Source:https://hbr.org/2018/11/we-need-to-talk-more-about-mental-health-at-work

Uploaded Date:08 November 2018 

Skill shifts have been a constant force ever since the industrial revolution took place. Yet, the pace of change has never been higher than it is now aided by automation, digitization, robotics and artificial intelligence. By 2030, several present-day skills will get replaced. That is why McKinsey conducted a study across the five largest European countries- UK, France, Spain, Italy and Germany- and USA to gauge the shifts. Some major aspects were studied, beginning with the change in demand for workforce skills over time. How organizations approach this and plan for the talent recruitment for the future were the other things. As per the study, manual and basic cognitive skills will acquire a lesser portion of the pie. Social, emotional, technological and higher cognitive skills will take up a higher portion of time.
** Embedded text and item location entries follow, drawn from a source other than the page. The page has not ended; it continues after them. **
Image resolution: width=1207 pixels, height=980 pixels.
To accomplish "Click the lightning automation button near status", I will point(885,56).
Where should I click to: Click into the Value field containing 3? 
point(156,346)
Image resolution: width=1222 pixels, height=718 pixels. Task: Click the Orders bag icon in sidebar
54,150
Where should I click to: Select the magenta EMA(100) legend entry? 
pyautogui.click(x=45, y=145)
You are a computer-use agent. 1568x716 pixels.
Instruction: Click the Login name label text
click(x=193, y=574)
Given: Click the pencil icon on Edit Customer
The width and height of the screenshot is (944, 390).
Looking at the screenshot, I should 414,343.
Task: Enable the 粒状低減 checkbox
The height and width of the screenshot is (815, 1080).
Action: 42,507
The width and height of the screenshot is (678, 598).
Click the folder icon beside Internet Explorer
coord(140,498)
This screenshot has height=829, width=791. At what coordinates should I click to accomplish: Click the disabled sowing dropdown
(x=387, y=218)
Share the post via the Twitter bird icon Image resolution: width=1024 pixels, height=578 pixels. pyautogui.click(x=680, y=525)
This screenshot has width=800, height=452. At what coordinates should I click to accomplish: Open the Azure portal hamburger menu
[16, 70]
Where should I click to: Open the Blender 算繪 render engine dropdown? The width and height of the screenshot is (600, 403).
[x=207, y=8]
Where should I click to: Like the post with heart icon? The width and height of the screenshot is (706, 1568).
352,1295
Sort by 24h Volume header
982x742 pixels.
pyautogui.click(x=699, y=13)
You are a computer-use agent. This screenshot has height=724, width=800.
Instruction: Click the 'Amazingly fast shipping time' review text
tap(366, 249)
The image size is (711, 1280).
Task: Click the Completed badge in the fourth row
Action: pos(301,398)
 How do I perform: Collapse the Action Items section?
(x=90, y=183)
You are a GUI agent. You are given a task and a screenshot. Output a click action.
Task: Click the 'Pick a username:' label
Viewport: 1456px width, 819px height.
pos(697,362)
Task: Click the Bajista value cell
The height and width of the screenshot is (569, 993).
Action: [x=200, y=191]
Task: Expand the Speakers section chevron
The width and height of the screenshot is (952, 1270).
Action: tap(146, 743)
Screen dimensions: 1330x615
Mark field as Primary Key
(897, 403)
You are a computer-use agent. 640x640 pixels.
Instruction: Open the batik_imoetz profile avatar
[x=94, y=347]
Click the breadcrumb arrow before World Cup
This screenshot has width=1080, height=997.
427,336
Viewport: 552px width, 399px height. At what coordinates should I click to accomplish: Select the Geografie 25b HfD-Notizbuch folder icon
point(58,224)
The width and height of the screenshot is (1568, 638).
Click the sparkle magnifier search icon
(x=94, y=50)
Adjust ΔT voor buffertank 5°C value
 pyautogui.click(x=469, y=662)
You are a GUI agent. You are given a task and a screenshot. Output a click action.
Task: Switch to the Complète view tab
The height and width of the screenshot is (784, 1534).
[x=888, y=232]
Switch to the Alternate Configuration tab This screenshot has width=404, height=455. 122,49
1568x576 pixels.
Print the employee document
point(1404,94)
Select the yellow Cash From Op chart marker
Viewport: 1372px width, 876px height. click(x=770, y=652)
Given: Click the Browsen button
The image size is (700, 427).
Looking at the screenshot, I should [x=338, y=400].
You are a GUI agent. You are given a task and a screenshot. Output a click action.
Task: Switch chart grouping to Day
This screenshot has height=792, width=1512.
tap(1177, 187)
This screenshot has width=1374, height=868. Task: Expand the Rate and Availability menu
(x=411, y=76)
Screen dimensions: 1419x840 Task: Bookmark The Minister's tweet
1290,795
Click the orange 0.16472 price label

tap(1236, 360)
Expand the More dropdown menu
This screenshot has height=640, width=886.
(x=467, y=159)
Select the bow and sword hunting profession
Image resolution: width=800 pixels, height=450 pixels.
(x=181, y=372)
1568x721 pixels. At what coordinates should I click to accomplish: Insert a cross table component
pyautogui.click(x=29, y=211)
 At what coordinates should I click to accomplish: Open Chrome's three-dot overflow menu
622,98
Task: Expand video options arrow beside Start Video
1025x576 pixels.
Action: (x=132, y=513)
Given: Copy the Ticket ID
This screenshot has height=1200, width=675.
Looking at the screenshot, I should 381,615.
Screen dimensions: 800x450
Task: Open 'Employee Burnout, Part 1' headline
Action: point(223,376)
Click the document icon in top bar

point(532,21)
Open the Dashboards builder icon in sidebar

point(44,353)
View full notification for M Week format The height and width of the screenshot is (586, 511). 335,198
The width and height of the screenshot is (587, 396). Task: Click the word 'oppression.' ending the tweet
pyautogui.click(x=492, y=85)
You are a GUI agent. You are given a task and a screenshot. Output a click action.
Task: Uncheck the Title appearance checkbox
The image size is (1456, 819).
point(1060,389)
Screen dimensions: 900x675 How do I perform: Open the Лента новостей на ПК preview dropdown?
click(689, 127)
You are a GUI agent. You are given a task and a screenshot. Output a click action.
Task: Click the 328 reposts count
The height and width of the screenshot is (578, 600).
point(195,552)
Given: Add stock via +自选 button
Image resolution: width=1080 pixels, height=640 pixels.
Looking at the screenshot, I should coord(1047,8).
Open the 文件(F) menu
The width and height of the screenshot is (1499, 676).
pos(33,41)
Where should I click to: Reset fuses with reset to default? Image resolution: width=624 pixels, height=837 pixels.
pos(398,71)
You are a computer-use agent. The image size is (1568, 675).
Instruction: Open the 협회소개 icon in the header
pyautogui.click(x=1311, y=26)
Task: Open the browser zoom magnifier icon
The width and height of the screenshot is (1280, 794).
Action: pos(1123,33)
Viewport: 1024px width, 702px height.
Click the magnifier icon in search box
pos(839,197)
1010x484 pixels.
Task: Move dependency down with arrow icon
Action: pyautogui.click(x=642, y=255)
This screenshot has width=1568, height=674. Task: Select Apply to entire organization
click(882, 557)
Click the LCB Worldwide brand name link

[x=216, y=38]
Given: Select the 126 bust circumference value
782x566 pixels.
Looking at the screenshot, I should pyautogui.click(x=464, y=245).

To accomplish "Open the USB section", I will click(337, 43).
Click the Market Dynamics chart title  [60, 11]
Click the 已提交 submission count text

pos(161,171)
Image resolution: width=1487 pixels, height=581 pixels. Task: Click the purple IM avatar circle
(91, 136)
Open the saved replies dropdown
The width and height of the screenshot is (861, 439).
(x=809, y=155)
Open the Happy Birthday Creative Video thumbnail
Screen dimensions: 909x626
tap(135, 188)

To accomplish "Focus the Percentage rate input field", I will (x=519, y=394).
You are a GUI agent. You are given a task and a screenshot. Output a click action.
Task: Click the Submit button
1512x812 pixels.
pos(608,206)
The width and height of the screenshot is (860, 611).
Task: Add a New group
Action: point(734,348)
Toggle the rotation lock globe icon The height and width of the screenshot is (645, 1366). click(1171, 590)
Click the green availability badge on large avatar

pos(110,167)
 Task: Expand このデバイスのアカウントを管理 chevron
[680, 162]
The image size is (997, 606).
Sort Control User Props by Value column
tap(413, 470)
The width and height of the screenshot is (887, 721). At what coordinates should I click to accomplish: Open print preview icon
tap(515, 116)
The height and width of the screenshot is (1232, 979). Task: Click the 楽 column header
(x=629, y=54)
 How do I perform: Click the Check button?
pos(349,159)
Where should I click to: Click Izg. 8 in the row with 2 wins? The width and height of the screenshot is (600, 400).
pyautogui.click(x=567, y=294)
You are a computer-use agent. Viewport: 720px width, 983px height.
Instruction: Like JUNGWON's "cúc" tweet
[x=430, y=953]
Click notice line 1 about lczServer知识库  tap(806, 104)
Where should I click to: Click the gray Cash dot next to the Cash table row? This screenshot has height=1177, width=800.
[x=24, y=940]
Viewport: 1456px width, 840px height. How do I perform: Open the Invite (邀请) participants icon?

Shifting skill requirement will lost affect five of the largest industries- healthcare, energy and mining, banking and insurance, retail and manufacturing. Only six percent of all companies surveyed confirmed their expectation of shrinking workforce, while seventeen percent are optimistic of adding more jobs. Focus will shift towards developing cross-functional skills within agile organizations. Work will need to be “unbundled” and “re-bundled”. The sharing economy involving gig workers or freelancers will expand exponentially. Corporate training programmes will need to retrain employees towards the newer systems and technologies. HR processes will evolve in contracting, hiring, release and redeployment. Educational institutions meanwhile will need to tweak their curricula to suit the present needs.